1. Setting people and companies up for success

Saeid is a big believer in the entrepreneurial motivation and energy that can be unleashed by creating the right systems and incentives. For example, their investments are often structured with long (sometimes 10 years) and significant earn-outs on the upside, while also having potential clawbacks if performance deteriorates. With financial skin in the game, the managers are motivated to continue delivering operational excellence and strong growth.

Saeid also believes in autonomy: giving excellent management teams the freedom to continue operating and making decisions. The managers of their portfolio companies can come to them for advice, but they are not required to.

2. No-bullshit policy

When Saeid reflected on why he’s been able to succeed in many different domains, he came to a realization that it wasn’t due to his superior intelligence or hard work. Rather he persscirbes his success to what he calls his “no-bullshit policy”. It’s essentially a personal philosophy of intellectual curiosity, constant self-re-evaluation, and using an empirical process of testing to validate one’s own ideas.

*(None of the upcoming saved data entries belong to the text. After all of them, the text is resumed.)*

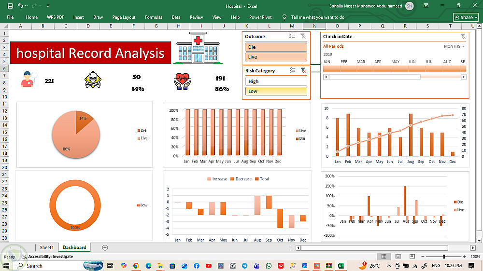This screenshot has width=483, height=271.
Task: Click the zoom slider handle
Action: [x=443, y=257]
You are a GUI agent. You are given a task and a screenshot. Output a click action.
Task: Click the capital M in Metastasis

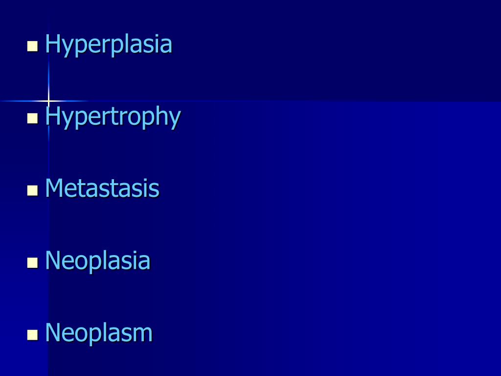(54, 188)
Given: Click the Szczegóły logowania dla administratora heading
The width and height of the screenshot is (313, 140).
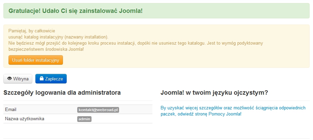Looking at the screenshot, I should tap(62, 93).
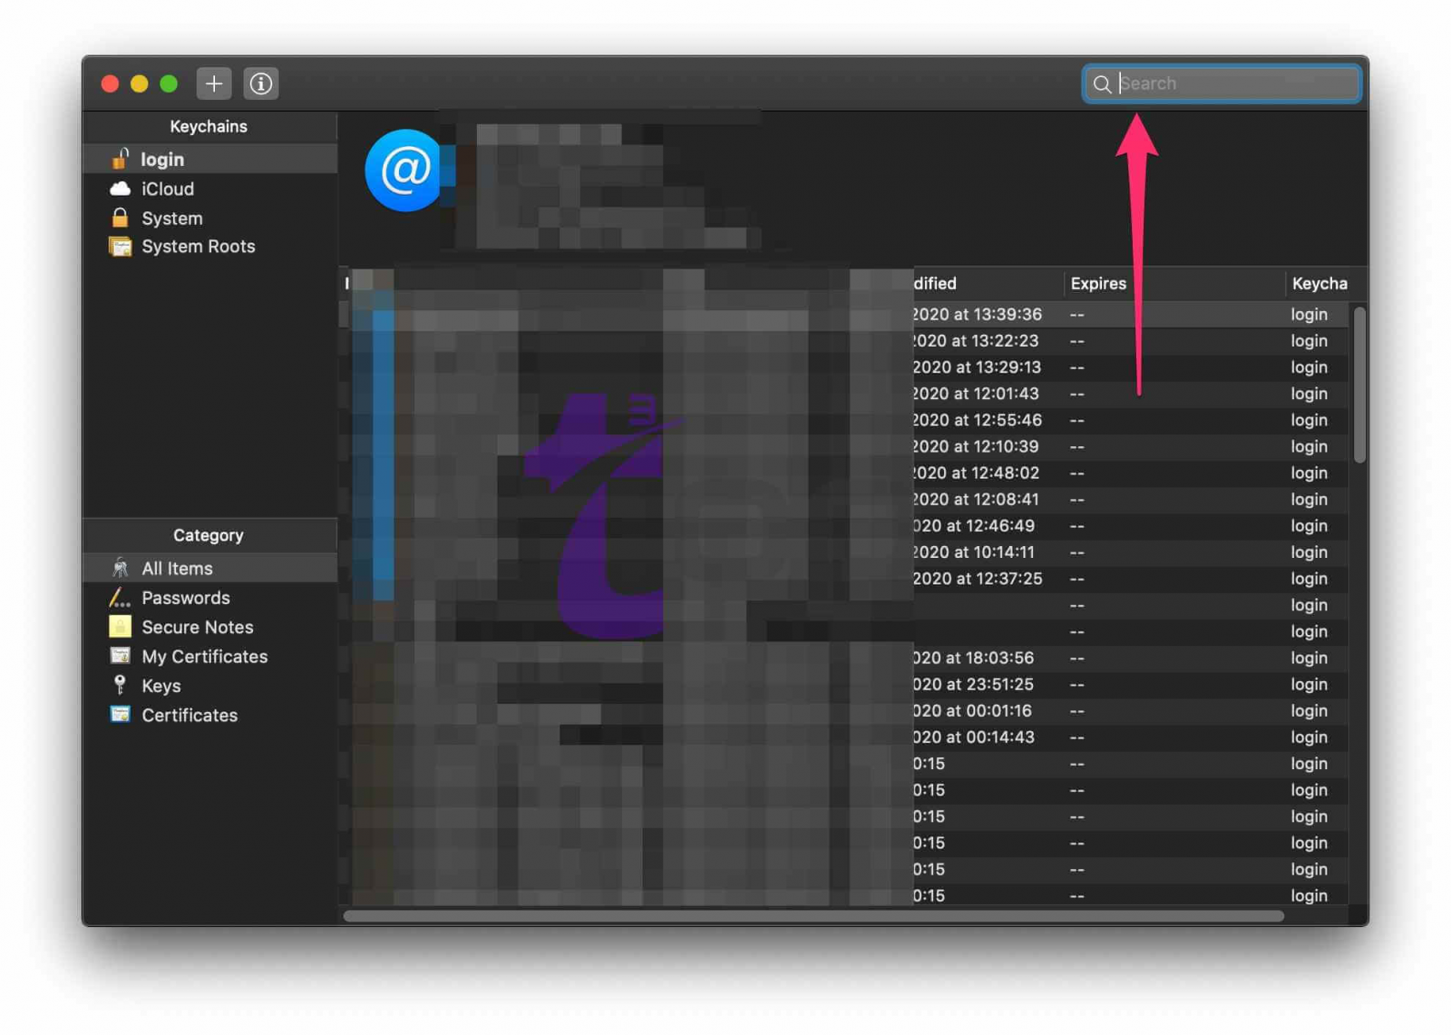The image size is (1451, 1035).
Task: Show My Certificates category
Action: [204, 657]
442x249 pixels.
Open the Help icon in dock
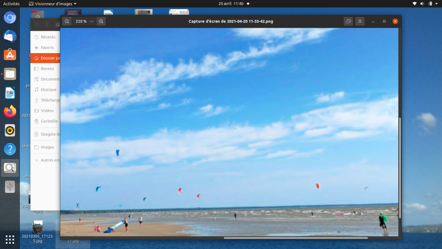(10, 149)
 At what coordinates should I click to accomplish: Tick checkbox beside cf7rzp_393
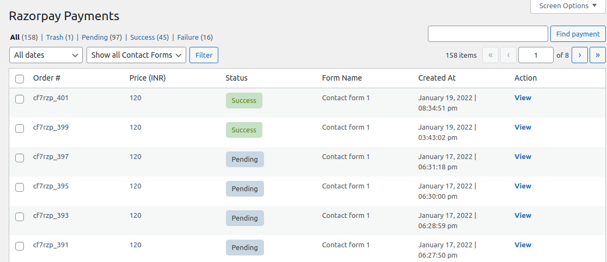coord(20,217)
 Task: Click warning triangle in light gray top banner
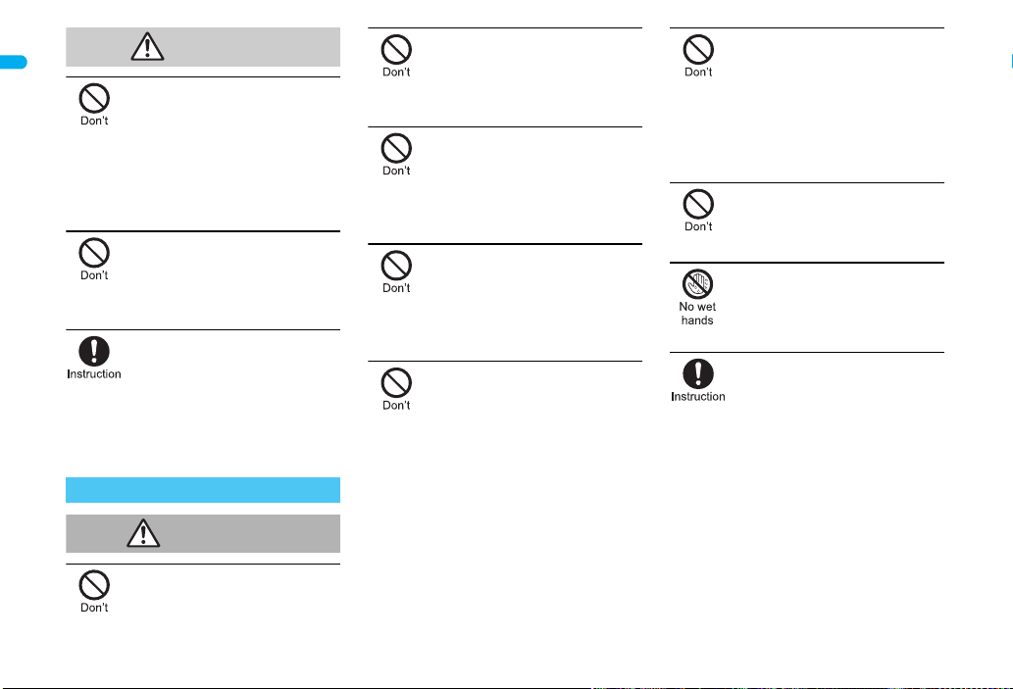(147, 46)
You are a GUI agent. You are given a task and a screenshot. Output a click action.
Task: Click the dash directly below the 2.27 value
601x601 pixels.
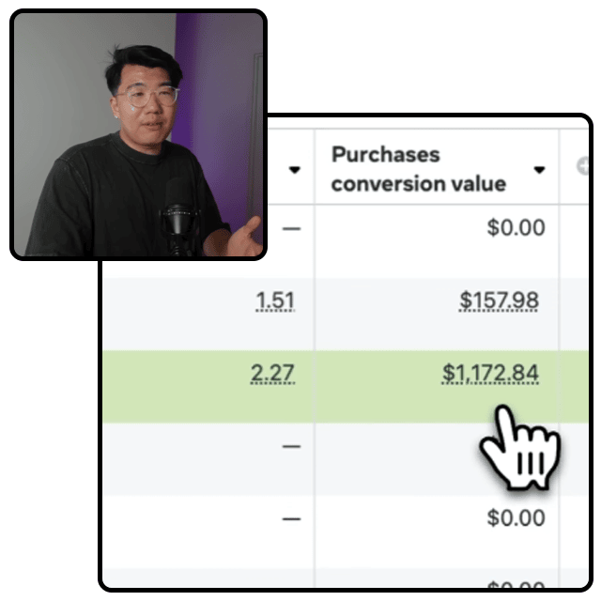click(291, 445)
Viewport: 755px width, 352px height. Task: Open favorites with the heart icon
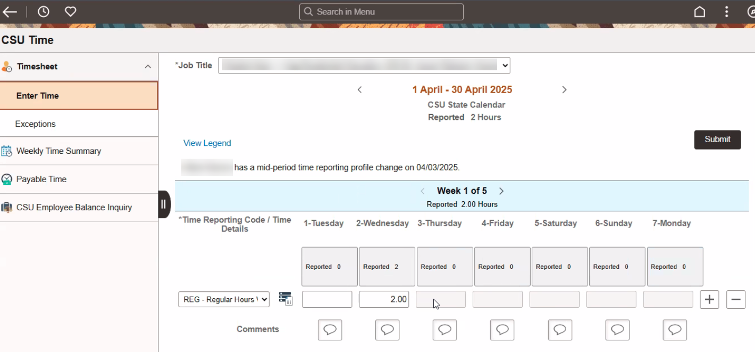click(x=70, y=11)
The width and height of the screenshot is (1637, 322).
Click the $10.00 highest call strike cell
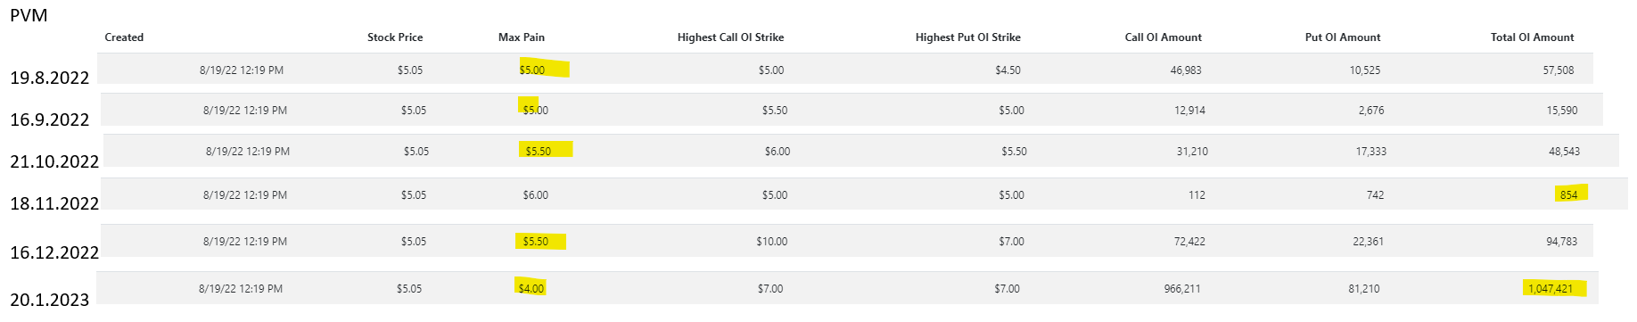pos(772,241)
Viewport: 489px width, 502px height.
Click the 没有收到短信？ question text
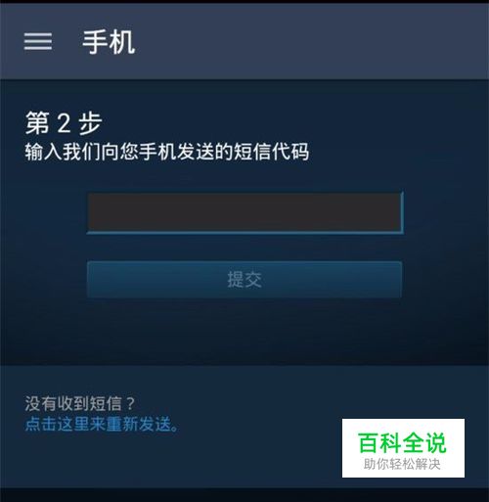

This allows him to get to the truth faster, and to make better decisions when it comes to strategy, investments, or anything else. Saeid recognizes that his is a big competitive advantage, and tries to instill this culture of critical thinking at all his companies.

3. Investment criteria

When evaluating potential companies to invest in, Saeid looks mainly for one thing: resilience. This means looking for companies that provide some kind of system-critical component. Saeid gives an example from a business he started 10 years ago that manages traffic light automation in Stockholm. This needs to work, regardless if there’s a pandemic or war going on. Resilience leads to strong, stable, and predictable cash flows, which in turn lead to value creation.